Ha, you two are lucky to be with guys--I think women are more apt to bust you on that sort of code  To make a gross generalization, guys are more apt to have the attitude of "I can choose to just take that for the good, let's not think about it too hard and enjoy her nuzzling me."

I can get away with a very general "You are so gorgeous" type of compliment while squeezing her tight (hands digging into softness). Anything more direct is an invitation to have the underlying message discussed directly.


----------



## Esther (Jun 30, 2009)

Haha, oh dear. I'm in the same boat as you, I think. I'm dating a former athlete who gave it all up for rock n' roll, so to speak, so he still tends to view his current weight as a negative thing. He gets really insulted if I accidentally blurt out my thoughts in the heat of the moment. I tend to use the same sort of codes as you; commenting on his big strong arms or thighs, etc.
I also try to drop hints about the kind of guy I like in order to get my preferences across in a subtle manner. We were at a big music festival this Sunday so I made sure to point out all the handsome, heavyset musicians I have a crush on


----------



## Melian (Jun 30, 2009)

edx said:


> Ha, you two are lucky to be with guys--I think women are more apt to bust you on that sort of code  To make a gross generalization, guys are more apt to have the attitude of "I can choose to just take that for the good, let's not think about it too hard and enjoy her nuzzling me."
> 
> I can get away with a very general "You are so gorgeous" type of compliment while squeezing her tight (hands digging into softness). Anything more direct is an invitation to have the underlying message discussed directly.

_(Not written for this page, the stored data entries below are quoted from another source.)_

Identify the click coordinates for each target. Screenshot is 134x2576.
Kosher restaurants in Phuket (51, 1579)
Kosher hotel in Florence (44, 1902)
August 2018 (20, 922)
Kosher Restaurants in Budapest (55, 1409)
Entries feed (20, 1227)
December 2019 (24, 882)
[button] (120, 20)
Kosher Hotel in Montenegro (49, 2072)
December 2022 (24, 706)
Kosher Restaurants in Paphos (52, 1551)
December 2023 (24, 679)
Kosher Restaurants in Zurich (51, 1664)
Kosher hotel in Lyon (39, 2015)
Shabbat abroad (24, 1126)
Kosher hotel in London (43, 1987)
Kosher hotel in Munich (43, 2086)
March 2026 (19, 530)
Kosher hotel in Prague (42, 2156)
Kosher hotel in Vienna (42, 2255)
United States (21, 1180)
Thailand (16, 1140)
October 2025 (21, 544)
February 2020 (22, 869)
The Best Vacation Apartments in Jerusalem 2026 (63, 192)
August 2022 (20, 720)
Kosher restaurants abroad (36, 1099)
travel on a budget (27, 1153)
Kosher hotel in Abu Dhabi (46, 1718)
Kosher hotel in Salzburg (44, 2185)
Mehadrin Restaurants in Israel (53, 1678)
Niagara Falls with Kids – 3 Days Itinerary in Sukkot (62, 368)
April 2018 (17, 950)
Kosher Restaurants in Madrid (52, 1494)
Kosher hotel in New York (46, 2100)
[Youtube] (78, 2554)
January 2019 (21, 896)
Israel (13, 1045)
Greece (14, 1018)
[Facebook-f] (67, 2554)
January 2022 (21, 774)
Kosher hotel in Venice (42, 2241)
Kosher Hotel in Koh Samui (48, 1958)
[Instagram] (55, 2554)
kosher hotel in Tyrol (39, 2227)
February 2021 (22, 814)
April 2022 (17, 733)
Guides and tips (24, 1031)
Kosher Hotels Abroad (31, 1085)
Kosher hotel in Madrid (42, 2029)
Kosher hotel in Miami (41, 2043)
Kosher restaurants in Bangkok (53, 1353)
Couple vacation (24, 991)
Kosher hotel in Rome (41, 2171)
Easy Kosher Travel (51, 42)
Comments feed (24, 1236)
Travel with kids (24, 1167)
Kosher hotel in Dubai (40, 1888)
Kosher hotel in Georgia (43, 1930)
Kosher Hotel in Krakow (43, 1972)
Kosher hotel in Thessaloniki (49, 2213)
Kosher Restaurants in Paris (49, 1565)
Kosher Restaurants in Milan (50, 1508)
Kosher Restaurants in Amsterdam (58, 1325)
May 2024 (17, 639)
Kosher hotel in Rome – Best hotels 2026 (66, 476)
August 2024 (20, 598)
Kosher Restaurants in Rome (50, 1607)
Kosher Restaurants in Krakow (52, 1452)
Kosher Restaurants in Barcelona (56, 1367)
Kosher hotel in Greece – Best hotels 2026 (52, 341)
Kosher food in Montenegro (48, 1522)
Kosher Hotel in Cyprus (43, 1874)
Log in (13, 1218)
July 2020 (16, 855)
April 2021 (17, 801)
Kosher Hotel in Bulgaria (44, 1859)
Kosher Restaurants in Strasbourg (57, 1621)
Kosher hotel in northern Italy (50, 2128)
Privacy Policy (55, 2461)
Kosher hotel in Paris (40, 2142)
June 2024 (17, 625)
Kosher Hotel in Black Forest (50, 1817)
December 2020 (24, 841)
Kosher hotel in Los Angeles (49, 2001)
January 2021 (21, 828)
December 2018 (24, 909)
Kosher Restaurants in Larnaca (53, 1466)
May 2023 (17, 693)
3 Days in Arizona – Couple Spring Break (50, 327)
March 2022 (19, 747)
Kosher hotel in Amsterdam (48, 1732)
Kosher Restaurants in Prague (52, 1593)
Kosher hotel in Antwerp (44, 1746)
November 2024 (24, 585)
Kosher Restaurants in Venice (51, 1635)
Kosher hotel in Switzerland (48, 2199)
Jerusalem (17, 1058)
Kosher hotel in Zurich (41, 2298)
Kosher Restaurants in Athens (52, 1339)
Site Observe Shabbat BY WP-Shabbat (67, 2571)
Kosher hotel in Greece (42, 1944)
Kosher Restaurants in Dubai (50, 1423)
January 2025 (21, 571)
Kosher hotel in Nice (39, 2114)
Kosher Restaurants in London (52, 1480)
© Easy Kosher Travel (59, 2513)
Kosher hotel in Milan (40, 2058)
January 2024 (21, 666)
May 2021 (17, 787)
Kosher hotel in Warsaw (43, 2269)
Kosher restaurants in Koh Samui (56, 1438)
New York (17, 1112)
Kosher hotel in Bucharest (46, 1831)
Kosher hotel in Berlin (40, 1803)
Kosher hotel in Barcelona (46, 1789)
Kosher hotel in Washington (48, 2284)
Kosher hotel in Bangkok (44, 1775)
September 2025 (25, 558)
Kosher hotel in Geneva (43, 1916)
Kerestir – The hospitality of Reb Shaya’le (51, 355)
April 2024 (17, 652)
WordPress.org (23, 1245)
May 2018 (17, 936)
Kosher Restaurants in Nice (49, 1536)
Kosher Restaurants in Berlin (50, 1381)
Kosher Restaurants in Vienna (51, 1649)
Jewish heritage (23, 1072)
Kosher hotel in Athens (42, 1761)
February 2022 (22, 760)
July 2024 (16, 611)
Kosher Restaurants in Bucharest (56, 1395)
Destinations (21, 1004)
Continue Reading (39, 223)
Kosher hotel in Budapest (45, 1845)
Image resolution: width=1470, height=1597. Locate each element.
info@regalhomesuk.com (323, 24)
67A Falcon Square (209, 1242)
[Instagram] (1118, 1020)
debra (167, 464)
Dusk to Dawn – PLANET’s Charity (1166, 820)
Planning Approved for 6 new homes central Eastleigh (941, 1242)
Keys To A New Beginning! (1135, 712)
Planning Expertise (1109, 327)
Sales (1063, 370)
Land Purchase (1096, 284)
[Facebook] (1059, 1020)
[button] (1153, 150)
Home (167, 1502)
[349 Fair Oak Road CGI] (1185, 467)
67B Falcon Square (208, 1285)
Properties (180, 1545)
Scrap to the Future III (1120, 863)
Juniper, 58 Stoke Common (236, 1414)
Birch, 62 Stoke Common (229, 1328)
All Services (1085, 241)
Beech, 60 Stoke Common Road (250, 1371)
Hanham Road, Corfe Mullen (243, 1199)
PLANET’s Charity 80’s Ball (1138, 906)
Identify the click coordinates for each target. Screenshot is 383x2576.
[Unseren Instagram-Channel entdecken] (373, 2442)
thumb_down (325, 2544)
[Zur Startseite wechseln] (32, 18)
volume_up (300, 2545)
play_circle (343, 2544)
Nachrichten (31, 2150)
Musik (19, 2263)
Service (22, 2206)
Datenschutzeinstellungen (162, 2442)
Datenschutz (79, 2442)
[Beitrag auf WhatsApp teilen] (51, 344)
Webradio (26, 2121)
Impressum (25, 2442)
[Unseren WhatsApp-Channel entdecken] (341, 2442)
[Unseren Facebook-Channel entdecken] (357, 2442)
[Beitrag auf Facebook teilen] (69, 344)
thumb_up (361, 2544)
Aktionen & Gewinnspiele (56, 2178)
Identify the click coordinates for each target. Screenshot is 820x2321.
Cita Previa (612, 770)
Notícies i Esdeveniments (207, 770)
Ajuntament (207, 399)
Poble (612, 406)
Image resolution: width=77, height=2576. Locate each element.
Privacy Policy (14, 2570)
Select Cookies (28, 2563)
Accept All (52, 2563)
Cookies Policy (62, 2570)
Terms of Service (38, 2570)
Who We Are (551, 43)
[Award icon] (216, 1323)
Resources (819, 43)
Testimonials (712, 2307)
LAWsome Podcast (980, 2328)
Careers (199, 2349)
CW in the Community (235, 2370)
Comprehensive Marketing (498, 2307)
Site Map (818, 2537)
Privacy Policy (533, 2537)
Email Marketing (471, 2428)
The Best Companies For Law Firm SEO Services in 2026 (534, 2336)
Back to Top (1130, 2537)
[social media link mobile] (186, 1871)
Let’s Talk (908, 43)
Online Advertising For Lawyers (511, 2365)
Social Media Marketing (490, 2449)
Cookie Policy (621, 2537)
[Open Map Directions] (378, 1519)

You're probably right - women tend to see the negative in everything (myself included, I admit). Although I know my husband is a sucker for arm compliments. He thinks his arms are more impressive than they actually are, so any mention of them sends him on an ego trip  It's great, though. I bet I could get away with groping his belly for 10 min at least if I told him his arms looked "extra muscular" that day. Ha!



Esther said:


> Haha, oh dear. I'm in the same boat as you, I think. I'm dating a former athlete who gave it all up for rock n' roll, so to speak, so he still tends to view his current weight as a negative thing. He gets really insulted if I accidentally blurt out my thoughts in the heat of the moment. I tend to use the same sort of codes as you; commenting on his big strong arms or thighs, etc.
> I also try to drop hints about the kind of guy I like in order to get my preferences across in a subtle manner. We were at a big music festival this Sunday so I made sure to point out all the handsome, heavyset musicians I have a crush on



That's how it begins: the subtle hints. My guy and I have been together for years, so he pretty much knows exactly what I like, and he thinks it's hilarious  You know that Subaru commercial with the sumo carwash? I told him I fingerbanged to that video at work, and he practically peed himself laughing! So there's another thing - I can't say exactly what I mean, because it's "weird and silly," and "weird and silly" isn't sexy (or so I hear....).


----------



## Teleute (Jun 30, 2009)

Melian said:


> You know that Subaru commercial with the sumo carwash? I told him I fingerbanged to that video at work, and he practically peed himself laughing! So there's another thing - I can't say exactly what I mean, because it's "weird and silly," and "weird and silly" isn't sexy (or so I hear....).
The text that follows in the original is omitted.